Could the batters have done anything differently? It is difficult to say but the best thing under these circumstances would be to play out a good spell. Unfortunately the wickets kept falling and Boult kept bowling until he has finished his ten overs in one spell. When the conditions are even a little favourable, very few bowlers can be as lethal as him. It is no wonder that Bout is the highest wicket-taker in ODIs since 2015. (READ MORE: How five-star Trent Boult jolted India in a flash)

Before the game all eyes were on young Gill’s debut. Without a shadow of doubt, he is a special talent but the question in my mind is: is this the right time with only a handful of matches left before the ICC Cricket World Cup? One doesn’t have to be a rocket scientist to understand that all these ODIs are a preparation for the World Cup this summer. I have a feeling that this Indian ODI side will have a different look post the World Cup and then there will be enough time to get new players in.

But right now? I am not convinced.

Shubman Gill made 9 on his international debut for India.
Shubman Gill made 9 on his international debut for India. © AFP

What is important right now is to give your certainties for the World Cup as much game time as possible. By saying that I’m not refuting Gill’s chances for the flight to England. If the management believes that his chances of boarding that flight are as much as Vijay Shankar or Ravindra Jadeja, then by all means he should be looked in to and not just for one game, but maybe the next one in New Zealand and a few more versus Australia when they travel to India next month.

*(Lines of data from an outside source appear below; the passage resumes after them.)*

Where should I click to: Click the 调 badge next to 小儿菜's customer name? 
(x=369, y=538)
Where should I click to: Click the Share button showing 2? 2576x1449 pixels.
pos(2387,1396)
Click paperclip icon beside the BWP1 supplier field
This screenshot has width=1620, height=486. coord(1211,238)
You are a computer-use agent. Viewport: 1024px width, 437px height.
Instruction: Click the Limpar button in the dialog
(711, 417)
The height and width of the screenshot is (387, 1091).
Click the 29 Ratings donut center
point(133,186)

It would be unfair to judge Gill based on couple of games and that too in challenging conditions.

Talking about certainties, it seems that Dinesh Kartik, Rayadu and Kedar Jadhav have got their tickets confirmed for England but at best, two out of these three might end up playing in the XI. From that perspective, this was an opportunity missed by these three to claim their stake in the playing XI. With Virat and MS Dhoni not playing and the openers Rohit and Shikhar Dhawan getting out early, there was a chance for the middle order to stand tall and be counted.

It did not happen.

It was one of those days that you would rather forget as a nightmare and move one. There wasn’t any visible positives that the Indian side could take from it but surely a few learnings for the future that they might need in the next game itself in Wellington, which is one of the windiest cities in the world, making it a happy hunting ground for the pacers.

That also makes me think about the scheduling. Wouldn’t you want the two most difficult venues for the touring side right at the start of the series?